手負いの獣みたいな警戒感丸出しの真緒に、さっきまで醸していた甘い雰囲気が吹っ飛ぶ。

「何でそうなるのよ!?」

「…俺のことが好きだなんて、笑えない冗談だ」

「冗談なんかじゃないってば!

「じゃあ、何であの後何もなかったんですか?俺への態度も全然変わらなかったじゃないですか!!」

「ごめんってば。でも、最初から”今夜だけ”って約束だったから、困らせたくなくて」

「その癖呼び方だけいきなり変えるし」

「それは…そういう主義というか何というか…。真緒だけ変えないのは変かなって…」

「…つまり今まで寝た相手は全員名前で呼んでるってことですか?」

うっ。
そういうところだけはやたらと鋭いのに、何で私の気持ちは分からないのよ!

「やっぱり、そうやってに期待させるだけ期待させて…あなたが他の男を名前で呼ぶ度に嫉妬する俺を見て楽しむつもりなんでしょう?」

物凄く冷ややかな視線。

ハッキリ言ったのに、何で伝わらないの?
どうして私だけ責められなきゃならないの??

手も縛られたままで、イライラする。

「何よ、それ。
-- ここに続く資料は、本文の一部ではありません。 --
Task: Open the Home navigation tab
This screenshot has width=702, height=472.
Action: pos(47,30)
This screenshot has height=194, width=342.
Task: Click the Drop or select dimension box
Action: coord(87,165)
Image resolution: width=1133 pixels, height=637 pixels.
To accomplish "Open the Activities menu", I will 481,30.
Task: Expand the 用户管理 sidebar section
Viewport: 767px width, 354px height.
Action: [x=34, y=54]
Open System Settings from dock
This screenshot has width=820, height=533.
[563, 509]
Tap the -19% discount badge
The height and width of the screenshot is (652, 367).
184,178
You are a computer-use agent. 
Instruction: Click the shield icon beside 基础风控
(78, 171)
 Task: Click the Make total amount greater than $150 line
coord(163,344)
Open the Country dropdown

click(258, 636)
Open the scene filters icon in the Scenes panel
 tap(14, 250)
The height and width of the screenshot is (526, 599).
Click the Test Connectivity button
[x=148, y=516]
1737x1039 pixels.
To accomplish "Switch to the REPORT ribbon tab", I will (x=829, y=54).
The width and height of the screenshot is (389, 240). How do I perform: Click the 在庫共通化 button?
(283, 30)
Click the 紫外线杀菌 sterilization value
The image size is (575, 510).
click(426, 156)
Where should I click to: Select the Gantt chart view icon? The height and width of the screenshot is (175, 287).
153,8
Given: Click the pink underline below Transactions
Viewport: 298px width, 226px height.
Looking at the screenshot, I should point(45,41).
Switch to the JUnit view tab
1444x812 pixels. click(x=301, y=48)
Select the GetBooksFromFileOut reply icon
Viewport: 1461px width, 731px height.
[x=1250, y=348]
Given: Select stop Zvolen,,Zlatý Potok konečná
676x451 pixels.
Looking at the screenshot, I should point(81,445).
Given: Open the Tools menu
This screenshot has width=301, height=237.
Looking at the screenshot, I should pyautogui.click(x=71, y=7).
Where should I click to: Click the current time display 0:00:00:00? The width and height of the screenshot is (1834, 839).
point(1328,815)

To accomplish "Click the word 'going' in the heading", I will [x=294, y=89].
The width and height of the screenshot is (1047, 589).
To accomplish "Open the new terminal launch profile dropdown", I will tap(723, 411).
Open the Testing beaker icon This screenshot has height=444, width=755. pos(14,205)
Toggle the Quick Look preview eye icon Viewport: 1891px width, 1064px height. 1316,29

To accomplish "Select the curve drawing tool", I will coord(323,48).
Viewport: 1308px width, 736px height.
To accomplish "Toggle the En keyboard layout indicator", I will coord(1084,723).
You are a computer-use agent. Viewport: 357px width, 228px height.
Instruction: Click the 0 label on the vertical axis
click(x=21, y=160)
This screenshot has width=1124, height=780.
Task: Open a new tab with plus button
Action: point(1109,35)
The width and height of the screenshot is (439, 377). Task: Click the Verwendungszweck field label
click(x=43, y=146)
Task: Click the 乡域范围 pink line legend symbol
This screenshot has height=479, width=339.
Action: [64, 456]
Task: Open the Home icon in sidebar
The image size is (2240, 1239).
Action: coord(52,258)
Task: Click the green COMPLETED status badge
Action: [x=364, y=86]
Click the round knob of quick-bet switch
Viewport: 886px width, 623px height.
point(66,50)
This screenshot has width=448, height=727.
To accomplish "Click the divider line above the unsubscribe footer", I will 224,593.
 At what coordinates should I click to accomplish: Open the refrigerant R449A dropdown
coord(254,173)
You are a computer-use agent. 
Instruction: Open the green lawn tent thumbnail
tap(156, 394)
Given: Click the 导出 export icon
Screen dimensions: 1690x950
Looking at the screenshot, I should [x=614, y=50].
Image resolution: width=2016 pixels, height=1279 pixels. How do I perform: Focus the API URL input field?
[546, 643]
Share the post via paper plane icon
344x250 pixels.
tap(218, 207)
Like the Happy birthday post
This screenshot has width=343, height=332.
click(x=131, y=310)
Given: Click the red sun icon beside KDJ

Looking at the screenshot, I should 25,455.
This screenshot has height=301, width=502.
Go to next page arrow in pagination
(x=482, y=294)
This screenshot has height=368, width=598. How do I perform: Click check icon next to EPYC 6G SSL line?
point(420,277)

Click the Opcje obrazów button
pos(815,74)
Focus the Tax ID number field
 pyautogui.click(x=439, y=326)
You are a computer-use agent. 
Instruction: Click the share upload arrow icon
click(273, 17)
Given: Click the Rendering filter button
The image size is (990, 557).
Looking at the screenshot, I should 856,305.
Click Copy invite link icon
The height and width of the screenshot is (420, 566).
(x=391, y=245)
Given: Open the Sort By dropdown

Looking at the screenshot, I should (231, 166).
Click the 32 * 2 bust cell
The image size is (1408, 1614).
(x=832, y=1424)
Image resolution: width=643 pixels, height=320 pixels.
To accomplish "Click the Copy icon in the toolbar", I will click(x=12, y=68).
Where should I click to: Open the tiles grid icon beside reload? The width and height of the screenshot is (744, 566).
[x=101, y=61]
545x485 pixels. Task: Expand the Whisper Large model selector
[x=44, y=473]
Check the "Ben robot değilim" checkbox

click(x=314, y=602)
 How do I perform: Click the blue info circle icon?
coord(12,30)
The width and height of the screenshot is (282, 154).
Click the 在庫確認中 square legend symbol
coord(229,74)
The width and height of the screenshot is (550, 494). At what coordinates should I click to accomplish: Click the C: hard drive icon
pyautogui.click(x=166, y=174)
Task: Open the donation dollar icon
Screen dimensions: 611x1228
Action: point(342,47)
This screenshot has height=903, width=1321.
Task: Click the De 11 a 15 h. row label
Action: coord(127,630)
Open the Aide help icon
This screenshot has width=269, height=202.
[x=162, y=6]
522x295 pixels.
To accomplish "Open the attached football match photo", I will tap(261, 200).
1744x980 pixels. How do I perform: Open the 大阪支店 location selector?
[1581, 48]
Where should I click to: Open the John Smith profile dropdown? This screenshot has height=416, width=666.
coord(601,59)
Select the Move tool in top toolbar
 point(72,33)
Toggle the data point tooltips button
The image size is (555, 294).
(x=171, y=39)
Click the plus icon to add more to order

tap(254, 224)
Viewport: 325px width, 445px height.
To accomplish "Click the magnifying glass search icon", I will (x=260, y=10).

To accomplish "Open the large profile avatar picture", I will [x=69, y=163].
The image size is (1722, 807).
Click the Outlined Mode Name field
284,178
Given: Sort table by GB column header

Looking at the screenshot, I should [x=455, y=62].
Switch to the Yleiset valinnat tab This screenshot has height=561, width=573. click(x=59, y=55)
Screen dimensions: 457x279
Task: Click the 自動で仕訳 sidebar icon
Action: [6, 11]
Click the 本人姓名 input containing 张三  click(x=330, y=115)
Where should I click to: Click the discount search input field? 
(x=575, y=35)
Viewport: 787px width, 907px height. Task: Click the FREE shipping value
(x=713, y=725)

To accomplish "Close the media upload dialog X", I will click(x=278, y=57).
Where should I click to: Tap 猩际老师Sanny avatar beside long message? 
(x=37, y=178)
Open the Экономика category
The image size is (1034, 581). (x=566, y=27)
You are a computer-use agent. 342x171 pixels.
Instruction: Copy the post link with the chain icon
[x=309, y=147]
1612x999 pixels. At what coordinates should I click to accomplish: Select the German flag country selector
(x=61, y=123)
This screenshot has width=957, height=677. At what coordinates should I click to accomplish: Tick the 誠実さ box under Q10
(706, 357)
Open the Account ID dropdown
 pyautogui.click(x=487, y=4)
そんなこと思ってもないわよ!真緒があのコ達に会うことなんか、ほぼないでしょう!?私なんて、毎日静花に嫉妬してたんだから!」

「嫉妬…?」

「そうよ!あの夜、真緒、最初全然反応してなかったのに、静花が隣の部屋にいるって言ったら急に元気になるし…あの後だって、静花の頸とかすごい見てるし!一番大切な親友なのに…静花のこの嫌いになりそうで…っ!だから真緒のことは忘れなきゃって、適当な相手とシようとしたのに、できなかったって。真緒が好きだからって言ってるじゃない!!」

さっきのストレートな告白の方がまだマシだった。

こんなこと言うつもりじゃなかったのに。
感情が昂ぶり過ぎて、涙まで出て来るし。
嫉妬まみれの、最低最悪の告白。

なのに、真緒はさっき払い除けた私の両手からシャツを解き、私の体をこれ以上ないほど優しく抱きしめた。